## EXERCISE REQUIREMENTS
Could you output exactly the lines from the one containing "Click the 国产普通化妆品备案信息" through the end of the records below, and nothing more?

## RECORDS SUPPLIED
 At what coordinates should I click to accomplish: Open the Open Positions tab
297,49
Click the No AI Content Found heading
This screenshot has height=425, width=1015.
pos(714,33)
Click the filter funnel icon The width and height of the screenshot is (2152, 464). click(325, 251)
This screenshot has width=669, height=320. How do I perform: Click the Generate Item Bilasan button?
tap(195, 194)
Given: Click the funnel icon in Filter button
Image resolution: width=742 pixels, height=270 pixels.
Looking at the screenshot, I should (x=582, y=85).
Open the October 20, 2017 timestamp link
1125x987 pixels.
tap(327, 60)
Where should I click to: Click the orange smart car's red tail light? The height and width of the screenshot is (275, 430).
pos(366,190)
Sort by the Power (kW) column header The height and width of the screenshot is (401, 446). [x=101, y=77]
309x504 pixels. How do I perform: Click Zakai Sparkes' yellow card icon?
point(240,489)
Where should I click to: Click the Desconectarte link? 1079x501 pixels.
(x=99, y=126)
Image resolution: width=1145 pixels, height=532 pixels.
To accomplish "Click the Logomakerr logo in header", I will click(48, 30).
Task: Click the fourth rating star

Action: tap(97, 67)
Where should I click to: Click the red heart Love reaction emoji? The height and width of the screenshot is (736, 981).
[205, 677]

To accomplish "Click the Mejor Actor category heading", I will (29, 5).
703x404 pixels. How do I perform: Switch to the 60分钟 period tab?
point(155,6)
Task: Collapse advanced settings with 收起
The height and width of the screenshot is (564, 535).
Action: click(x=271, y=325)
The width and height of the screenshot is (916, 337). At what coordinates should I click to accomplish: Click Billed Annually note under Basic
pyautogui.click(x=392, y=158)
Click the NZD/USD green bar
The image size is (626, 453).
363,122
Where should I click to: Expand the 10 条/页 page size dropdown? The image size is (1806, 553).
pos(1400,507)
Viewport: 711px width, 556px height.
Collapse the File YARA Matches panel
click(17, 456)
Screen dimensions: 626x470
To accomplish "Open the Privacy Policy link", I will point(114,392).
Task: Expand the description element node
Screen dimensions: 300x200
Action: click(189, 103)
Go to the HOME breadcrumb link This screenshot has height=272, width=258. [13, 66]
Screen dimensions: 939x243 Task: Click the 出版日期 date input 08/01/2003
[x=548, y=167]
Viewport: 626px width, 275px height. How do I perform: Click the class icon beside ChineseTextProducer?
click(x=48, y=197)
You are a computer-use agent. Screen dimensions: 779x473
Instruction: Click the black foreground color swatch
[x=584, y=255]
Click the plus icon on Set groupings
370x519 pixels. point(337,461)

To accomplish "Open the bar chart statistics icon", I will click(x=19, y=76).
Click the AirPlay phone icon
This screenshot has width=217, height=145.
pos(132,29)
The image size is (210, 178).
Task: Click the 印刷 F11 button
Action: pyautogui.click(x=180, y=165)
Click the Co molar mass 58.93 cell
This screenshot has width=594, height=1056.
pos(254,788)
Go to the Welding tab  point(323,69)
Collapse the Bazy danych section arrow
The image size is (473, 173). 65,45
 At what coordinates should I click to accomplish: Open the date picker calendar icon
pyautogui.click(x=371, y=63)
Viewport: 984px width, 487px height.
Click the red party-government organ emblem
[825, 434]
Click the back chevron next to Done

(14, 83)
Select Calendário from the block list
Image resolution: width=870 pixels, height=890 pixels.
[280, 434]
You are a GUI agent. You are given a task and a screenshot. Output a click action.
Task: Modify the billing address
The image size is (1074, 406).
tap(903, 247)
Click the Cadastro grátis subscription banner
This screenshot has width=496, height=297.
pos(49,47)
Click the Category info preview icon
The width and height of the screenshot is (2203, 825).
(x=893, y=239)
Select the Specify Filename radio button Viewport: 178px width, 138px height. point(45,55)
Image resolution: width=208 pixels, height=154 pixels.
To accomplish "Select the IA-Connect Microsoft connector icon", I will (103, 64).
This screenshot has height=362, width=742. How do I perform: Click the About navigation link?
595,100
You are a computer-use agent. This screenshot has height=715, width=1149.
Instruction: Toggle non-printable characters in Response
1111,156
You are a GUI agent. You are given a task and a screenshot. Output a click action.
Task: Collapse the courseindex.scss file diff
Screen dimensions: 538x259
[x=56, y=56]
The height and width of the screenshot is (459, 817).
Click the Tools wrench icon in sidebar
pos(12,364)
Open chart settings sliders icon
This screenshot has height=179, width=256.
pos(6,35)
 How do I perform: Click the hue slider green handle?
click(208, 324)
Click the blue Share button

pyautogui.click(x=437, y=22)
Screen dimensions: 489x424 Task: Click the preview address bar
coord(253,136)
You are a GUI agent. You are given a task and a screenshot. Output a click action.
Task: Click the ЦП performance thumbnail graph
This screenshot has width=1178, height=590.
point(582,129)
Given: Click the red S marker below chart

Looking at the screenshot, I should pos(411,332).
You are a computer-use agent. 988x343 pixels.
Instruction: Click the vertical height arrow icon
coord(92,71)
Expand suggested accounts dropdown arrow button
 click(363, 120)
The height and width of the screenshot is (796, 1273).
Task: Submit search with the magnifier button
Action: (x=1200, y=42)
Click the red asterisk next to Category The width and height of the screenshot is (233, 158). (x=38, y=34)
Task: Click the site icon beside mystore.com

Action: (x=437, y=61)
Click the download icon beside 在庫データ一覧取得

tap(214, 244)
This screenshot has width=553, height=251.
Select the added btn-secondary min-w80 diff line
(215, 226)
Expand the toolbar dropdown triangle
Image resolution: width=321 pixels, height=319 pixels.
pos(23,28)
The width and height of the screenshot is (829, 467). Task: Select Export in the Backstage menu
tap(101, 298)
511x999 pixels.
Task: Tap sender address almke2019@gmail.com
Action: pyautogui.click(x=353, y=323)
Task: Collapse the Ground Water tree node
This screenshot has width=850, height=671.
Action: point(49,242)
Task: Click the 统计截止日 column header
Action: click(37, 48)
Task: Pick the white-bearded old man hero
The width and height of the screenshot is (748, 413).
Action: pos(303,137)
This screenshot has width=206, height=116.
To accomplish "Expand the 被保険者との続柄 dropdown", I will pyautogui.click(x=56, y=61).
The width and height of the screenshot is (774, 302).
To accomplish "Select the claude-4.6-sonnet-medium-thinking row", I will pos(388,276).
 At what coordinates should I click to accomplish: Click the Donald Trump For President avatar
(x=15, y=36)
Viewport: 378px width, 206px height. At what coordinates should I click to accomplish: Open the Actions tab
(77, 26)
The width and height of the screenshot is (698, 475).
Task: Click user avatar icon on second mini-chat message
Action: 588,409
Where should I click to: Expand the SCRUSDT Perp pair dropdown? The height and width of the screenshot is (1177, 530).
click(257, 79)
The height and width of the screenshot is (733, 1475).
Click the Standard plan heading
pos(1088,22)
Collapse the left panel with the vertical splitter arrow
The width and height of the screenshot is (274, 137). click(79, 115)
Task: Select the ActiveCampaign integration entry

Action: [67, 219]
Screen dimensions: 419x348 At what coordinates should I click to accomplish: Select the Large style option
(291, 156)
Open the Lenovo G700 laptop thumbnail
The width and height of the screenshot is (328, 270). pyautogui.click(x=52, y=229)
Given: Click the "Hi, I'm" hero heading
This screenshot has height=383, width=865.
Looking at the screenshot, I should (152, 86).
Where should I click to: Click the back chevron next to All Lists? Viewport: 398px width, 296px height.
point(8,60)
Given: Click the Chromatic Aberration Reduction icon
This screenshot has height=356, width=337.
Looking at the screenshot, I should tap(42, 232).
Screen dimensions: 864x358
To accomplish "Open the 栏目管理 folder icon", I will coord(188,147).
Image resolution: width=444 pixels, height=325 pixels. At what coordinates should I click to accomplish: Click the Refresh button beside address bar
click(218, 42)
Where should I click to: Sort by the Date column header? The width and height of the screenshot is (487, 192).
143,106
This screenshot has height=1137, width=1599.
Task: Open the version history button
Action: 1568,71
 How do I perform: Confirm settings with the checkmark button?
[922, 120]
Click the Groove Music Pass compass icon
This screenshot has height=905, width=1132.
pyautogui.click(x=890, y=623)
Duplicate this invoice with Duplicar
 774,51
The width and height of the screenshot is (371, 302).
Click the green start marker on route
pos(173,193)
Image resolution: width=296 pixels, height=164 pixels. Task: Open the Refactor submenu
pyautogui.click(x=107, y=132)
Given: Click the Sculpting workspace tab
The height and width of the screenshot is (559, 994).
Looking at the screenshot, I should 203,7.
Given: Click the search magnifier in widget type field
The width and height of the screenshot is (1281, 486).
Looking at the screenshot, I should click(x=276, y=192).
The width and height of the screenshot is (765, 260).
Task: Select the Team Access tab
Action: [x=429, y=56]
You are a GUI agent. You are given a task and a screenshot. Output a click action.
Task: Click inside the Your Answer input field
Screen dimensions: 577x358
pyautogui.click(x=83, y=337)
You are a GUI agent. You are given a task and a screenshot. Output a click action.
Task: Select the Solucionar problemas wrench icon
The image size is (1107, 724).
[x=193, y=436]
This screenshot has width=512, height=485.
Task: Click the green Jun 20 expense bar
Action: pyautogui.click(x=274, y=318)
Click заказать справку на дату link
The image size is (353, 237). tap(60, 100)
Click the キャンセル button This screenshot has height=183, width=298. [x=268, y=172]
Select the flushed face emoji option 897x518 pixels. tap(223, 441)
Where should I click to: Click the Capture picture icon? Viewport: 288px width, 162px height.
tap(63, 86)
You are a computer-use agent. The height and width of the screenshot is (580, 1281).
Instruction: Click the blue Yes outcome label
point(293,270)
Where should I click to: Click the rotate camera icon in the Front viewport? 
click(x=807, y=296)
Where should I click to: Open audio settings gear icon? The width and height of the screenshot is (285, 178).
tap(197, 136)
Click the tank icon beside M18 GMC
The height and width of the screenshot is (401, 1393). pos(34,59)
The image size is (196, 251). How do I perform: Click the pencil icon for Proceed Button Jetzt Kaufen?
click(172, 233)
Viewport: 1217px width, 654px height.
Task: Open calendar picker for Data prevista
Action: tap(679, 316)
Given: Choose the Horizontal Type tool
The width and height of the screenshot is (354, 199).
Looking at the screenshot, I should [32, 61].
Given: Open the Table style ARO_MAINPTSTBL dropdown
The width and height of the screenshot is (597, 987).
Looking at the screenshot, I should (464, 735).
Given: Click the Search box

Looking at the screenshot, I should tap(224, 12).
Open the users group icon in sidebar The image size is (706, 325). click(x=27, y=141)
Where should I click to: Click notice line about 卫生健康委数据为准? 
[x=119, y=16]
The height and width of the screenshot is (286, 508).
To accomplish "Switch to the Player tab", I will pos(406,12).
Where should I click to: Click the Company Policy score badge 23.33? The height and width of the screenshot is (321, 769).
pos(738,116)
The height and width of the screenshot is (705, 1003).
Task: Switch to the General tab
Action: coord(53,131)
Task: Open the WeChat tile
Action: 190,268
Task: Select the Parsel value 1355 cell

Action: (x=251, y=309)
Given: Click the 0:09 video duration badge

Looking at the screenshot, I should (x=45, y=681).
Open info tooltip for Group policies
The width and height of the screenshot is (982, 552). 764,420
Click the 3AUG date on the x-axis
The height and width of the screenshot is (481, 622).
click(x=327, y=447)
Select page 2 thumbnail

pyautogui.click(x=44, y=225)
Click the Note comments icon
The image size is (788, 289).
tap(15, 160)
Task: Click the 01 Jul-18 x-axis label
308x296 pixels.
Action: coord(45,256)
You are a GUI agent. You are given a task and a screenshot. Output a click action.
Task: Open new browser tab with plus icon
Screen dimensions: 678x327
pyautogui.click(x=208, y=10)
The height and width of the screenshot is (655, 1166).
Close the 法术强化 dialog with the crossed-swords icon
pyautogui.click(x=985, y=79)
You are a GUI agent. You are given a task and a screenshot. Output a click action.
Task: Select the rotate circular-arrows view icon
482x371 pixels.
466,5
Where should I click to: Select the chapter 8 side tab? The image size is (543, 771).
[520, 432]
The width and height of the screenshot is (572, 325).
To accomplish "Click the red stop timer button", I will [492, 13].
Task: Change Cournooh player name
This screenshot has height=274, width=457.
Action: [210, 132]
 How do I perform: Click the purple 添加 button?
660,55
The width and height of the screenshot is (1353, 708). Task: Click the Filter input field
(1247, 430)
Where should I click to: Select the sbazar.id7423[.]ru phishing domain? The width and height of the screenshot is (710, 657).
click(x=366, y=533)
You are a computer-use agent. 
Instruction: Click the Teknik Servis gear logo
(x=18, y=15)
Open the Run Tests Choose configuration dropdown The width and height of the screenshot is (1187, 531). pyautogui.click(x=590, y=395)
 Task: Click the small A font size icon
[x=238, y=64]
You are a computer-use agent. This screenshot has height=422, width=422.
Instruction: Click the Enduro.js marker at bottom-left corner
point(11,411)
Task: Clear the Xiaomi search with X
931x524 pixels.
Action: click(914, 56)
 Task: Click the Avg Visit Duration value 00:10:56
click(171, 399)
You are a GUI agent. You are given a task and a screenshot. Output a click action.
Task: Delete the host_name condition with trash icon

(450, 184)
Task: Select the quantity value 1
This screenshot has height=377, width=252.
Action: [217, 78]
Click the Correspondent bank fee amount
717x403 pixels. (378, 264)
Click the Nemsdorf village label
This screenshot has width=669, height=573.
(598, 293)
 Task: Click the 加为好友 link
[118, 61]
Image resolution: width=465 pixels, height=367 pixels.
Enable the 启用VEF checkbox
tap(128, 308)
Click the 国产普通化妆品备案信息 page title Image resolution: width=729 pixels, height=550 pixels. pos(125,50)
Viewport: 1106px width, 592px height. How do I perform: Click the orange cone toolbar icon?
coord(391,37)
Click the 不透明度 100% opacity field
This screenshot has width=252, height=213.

## THE ANSWER
Click the 国产普通化妆品备案信息 page title Image resolution: width=729 pixels, height=550 pixels. pos(125,50)
Viewport: 1106px width, 592px height. How do I perform: Click the orange cone toolbar icon?
coord(391,37)
Click the 不透明度 100% opacity field
This screenshot has width=252, height=213.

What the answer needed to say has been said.